Jorge Lira formou-se em arquitetura, mas um acaso fê-lo cruzar-se em 1985 com uma gaita-de-foles mirandesa, a cuja investigação e produção se dedicou a partir 1997, exportando hoje as que constrói para vários países.

Na Maia, distrito do Porto, em 25 metros quadrados de uma casa em madeira que começou por ser pavilhão de jardim depois transformado em laboratório de arquitetura, a crise fez com que em 2008 ali nascesse um espaço convertido à artesã construção de gaitas de foles.

A paixão de Jorge Lira pelo que faz surge quando empresta detalhes históricos na resposta às perguntas da Lusa, juntando-lhe o rigor possível acumulado por mais de 30 anos de investigação e que permitiram até o reconhecimento, pelo Ministério da Cultura, do estatuto de instrumento à secular gaita.

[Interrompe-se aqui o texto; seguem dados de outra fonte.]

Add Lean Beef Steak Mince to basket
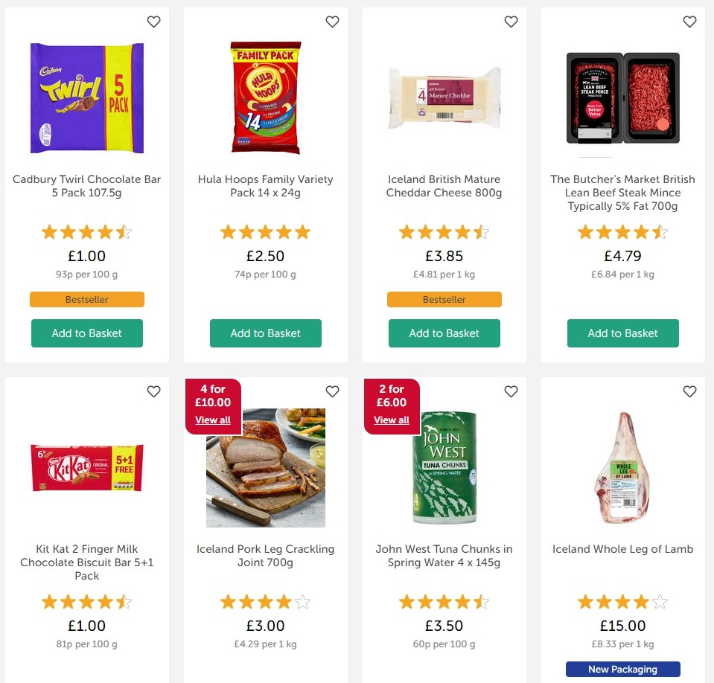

Apesar de grato pelo reconhecimento do ministério do projeto por si apresentado, Jorge Lira tem hoje um conhecimento maior da importância do instrumento, reencaminhando a conversa para novo detalhe histórico quando garante ter sido “no século XVI o instrumento mais tocado em Portugal, do Minho ao Algarve”.

E no país dos Descobrimentos, o artesão descobriu também provas de que a gaita-de-foles esteve “a bordo de quase todas as naus em quase todos os episódios” da aventura marítima portuguesa.

Durante muito anos arquiteto a tempo inteiro, Jorge Lira viu a crise alterar-lhe as prioridades e hoje, confessou à Lusa, dá “70 por cento do tempo às gaitas-de-foles e 30 por cento à arquitetura”.

Produto português, quase todos os materiais que usa são nacionais, “com a exceção de algumas madeiras adquiridas num depósito, entre elas uma fábrica de tacos de bilhar que faliu, na sua maioria madeiras exóticas, como o pau santo”.

A menção ao pau oriundo do Brasil fez nascer outro detalhe temporal, estimando Jorge Lira que essa madeira exótica que adquiriu “esteja em Portugal há mais de 100 anos, logo em perfeitas condições para ser trabalhada”.

A forma despachada com que fala das suas obras, enquadrada com uma vontade inacabada de “continuar a fazer as gaitas-de-foles enquanto se mantiver ativo”, faz o artesão da Maia piscar o olho a novos mercados, em mais um breve regresso à História.

“Antigamente, para por uma gaita-de-foles a tocar tinha de se matar um cabrito. Virava-se a pele do avesso e era o fole. Hoje já não é preciso, todas as gaitas que construo não têm proveniência animal, pelo que os vegans podem estar tranquilos”, disse, entre sorrisos.

A primeira gaita fê-la nos anos 80 do século passado e, desde há quatro anos faz entre 25 e 30 por ano, tendo exportado para os Estados Unidos, Canadá, Brasil, República da Irlanda, Itália, Espanha, França e Alemanha.

E com a conversa a chegar ao estrangeiro, quais as diferenças da gaita mirandesa para a escocesa? Jorge Lira volta à História para surpreender na resposta.

“Mesmo na Escócia estão convencidos que fomos nós, ibéricos, que levámos as gaitas-de-foles para lá. A questão é saber quando, se no período pré-romano ou se mais tarde, aquando do episódio da Armada Invencível, em 1588, [em que os espanhóis tentaram, sem sucesso, invadir a Inglaterra]”, argumentou.

Uma gaita-de-foles “demora em média vários meses a ser produzida”, sendo que Jorge Lira “faz várias ao mesmo tempo”, oscilando o seu preço final “entre os 550 euros e 850 euros”, num custo que pode “atingir os 1.500 euros”, caso sejam adicionados “detalhes estéticos”.

Aplicando no seu ateliê os conceitos de arquitetura aprendidos na faculdade, o artesão explicou à Lusa seguir a máxima de “continuar, inovando” ensinada pelo seu então professor Fernando Távola.